**Provided passage:**

DISCUSSION AND WRITING
In her diary from autumn 1901, Mable records her daily activities, her observations, her poems, and her passions. Refer to the text by date when initiating discussions with your students.
1. Is your classroom different from the one where Viola teaches? What is there about a one-room schoolhouse that you find appealing? What is good about having all the grades taught together and what would be a challenge — for the students as well as for the teacher?
2. Have you ever met an adult who was completely different from your parents in beliefs and lifestyle? How does Mable respond when she first encounters Mrs. Rattle? Can you make the argument that Mrs. Rattle might be a dangerous influence? Can you say how she is instructive and inspirational?
3. What do you notice about everyday life on the Goodhand farm in 1901 that is different from your own in the twenty-first century? Is anything the same?

**Exercise objective:** Rewrite the discussion guide from "DISCUSSION AND WRITING" to "instructive and inspirational?", putting "journal" in place of "diary".

**Given information:**

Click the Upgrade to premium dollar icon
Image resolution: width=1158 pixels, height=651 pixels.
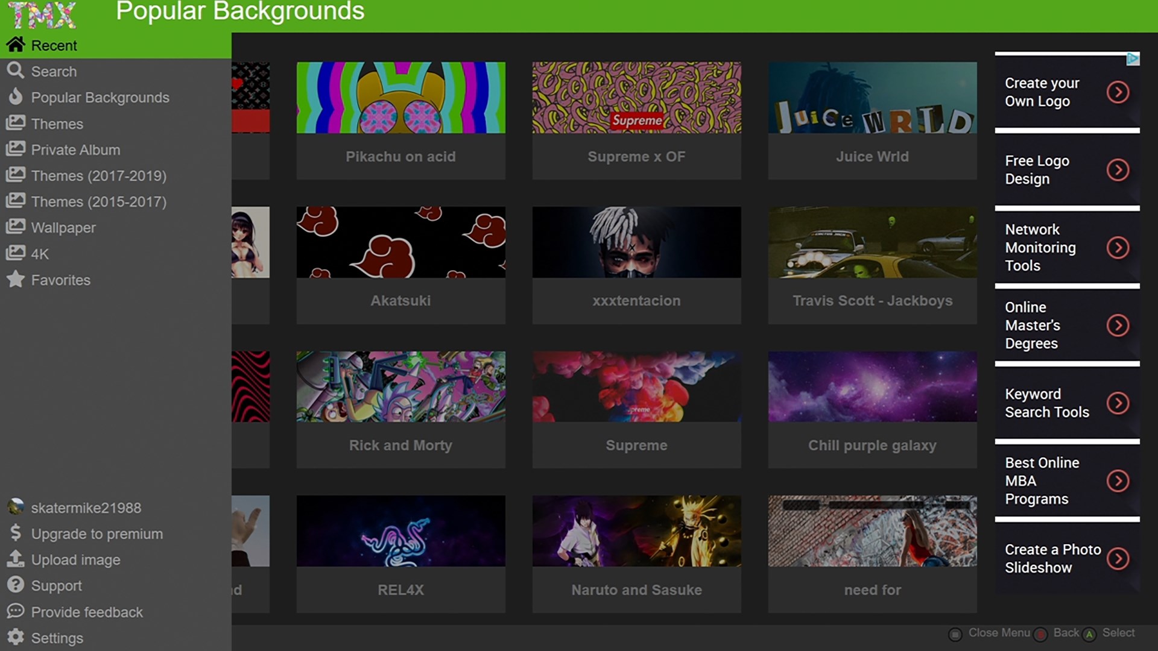[x=15, y=533]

**Full answer:**
DISCUSSION AND WRITING
In her journal from autumn 1901, Mable records her daily activities, her observations, her poems, and her passions. Refer to the text by date when initiating discussions with your students.
1. Is your classroom different from the one where Viola teaches? What is there about a one-room schoolhouse that you find appealing? What is good about having all the grades taught together and what would be a challenge — for the students as well as for the teacher?
2. Have you ever met an adult who was completely different from your parents in beliefs and lifestyle? How does Mable respond when she first encounters Mrs. Rattle? Can you make the argument that Mrs. Rattle might be a dangerous influence? Can you say how she is instructive and inspirational?